### Excerpt to read:
>>>>

Vatican City, 21 July 2005 - As the heavy rains that pounded much of eastern Romania in recent weeks began to subside a few days ago, Caritas Romania has been able to get a clearer picture of the scale of destruction and subsequent needs in the flood-ravaged counties of Bacau, Vrancea, Galati, and Braila. Damage by all accounts is widespread.
According to a government report, 110 villages and towns were affected, with 2,364 houses completely destroyed and nearly 10,000 flooded. Families whose houses were not destroyed still lost most of their belongings, including furniture and winter food stocks. Damages to around 95,000 hectares of agricultural fields and losses to livestock were also reported - a situation that will have serious consequences for a people largely dependent on farming.

<<<<

### Work order 1:
Rewrite the paragraph of the Romania flood report that begins "According to a government report" as a brief bulleted list, keeping its main facts.
### Work order 2:
Resume the Romania flood report after its final sentence, continuing in the same formal voice.
The lines after this Romania flood report have no connection to it.

### The data:
>>>>

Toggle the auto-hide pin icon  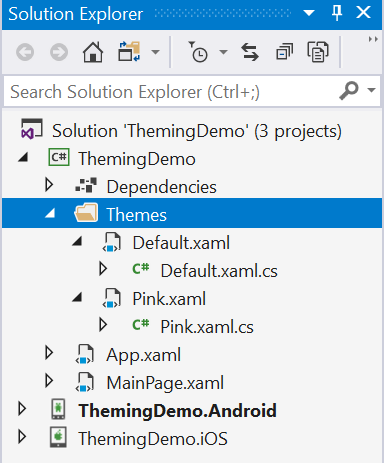click(337, 13)
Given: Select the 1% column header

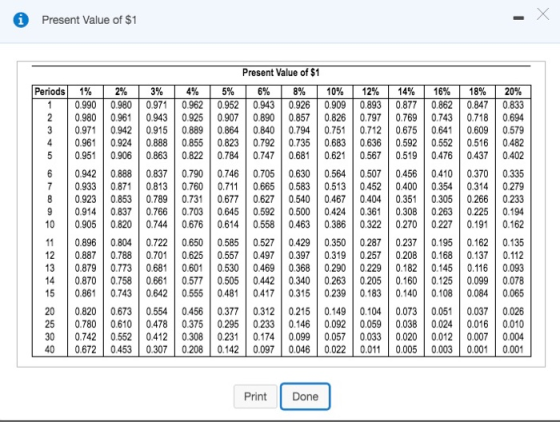Looking at the screenshot, I should (85, 92).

<<<<

### Written response 1:
- A government report states that 110 villages and towns were affected.
- 2,364 houses were completely destroyed, and nearly 10,000 were flooded.
- Families whose houses survived still lost most of their belongings, including furniture and winter food stocks.
- Around 95,000 hectares of agricultural fields were damaged, and livestock losses were reported.
- These losses will have serious consequences for a population largely dependent on farming.

### Written response 2:
The national authorities evacuated upwards of 14,000 people from flooded areas; around 6,000 evacuees have not been able to return to their houses yet. The army has also begun flying in food and other essential items to isolated villages in the mountains. However, Caritas Romania reports that many people have not yet received assistance and are in dire need of food.
Health authorities have started vaccinating people against typhoid and hepatitis, and work is under way to remove animal carcasses to stave off epidemic outbreaks.
Caritas Romania's relief activities are coordinated by the national emergency programme coordinator and implemented by the diocesan Caritas of Iasi, where the affected counties are located. Operational teams, responsible for identifying needs, selecting beneficiaries, and distributing relief items, have been set up and are in contact with the local authorities, as well as Catholic and Orthodox parishes, in each county.
In Bacau county, Caritas has managed to distribute an initial 210 relief packages (food, blankets, and hygiene kits) in the village of Helegiu, and 500 packages in the villages of Comanesti, Sublaroaia, Straja, Goioasa, Preluci, and Ciobanus. Around 600 packages were transported to Vadu Rosca - one of the hardest hit villages in Vrancea county, while an additional 500 packages were distributed in Namesti and Namaloasa.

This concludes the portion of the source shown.